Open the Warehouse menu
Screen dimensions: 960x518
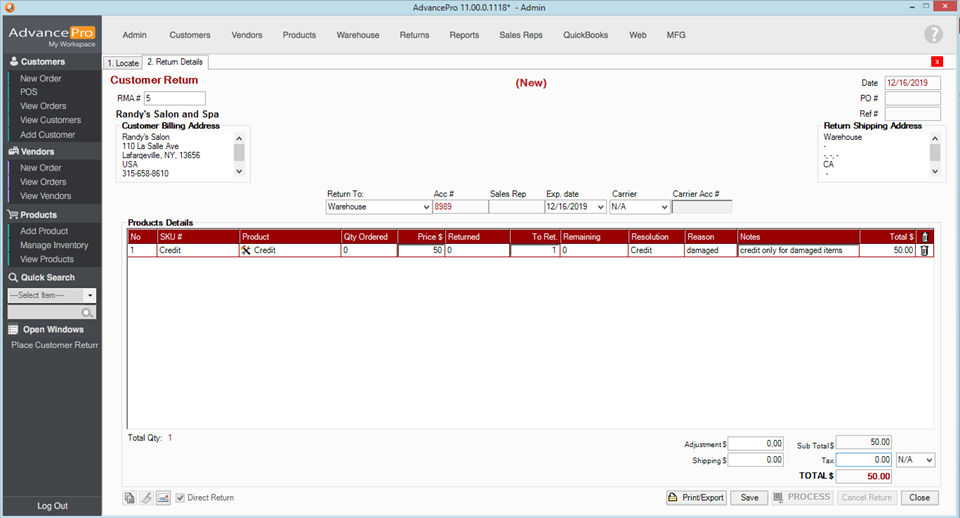[x=357, y=35]
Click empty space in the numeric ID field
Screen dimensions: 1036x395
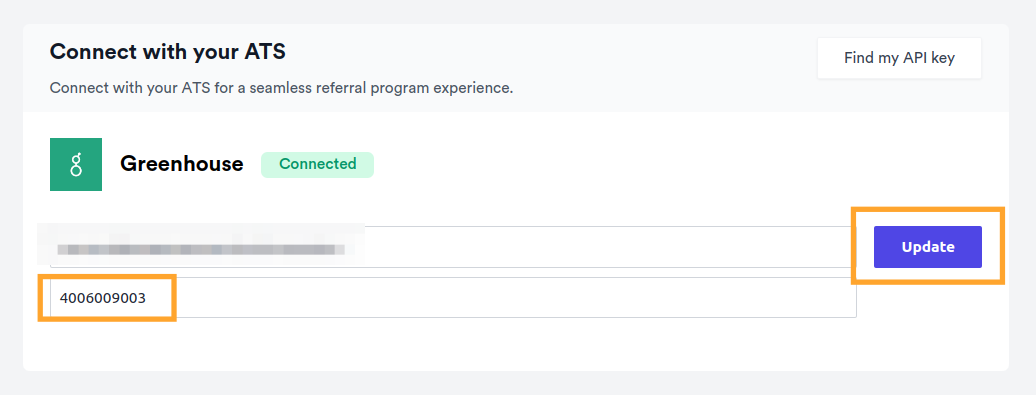[x=502, y=298]
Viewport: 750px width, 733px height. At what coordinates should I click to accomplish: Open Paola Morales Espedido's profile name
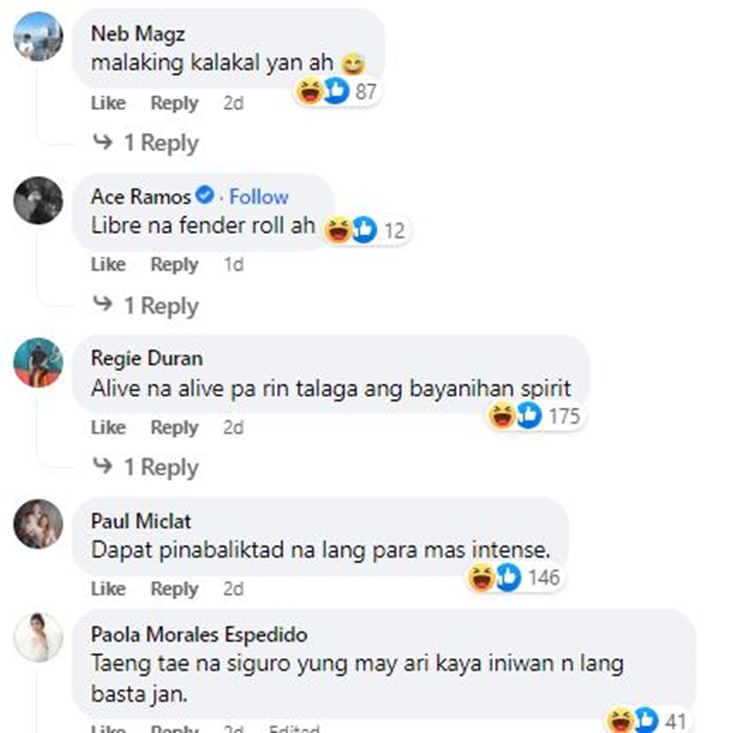point(199,634)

-------------------------

• Work instructions: Pictures excluded, set down all the entries exactly.

• Answer to this problem:
Open the Warehouse menu
Screen dimensions: 960x518
[x=357, y=35]
Click empty space in the numeric ID field
Screen dimensions: 1036x395
[x=502, y=298]
Viewport: 750px width, 733px height. At what coordinates should I click to accomplish: Open Paola Morales Espedido's profile name
point(199,634)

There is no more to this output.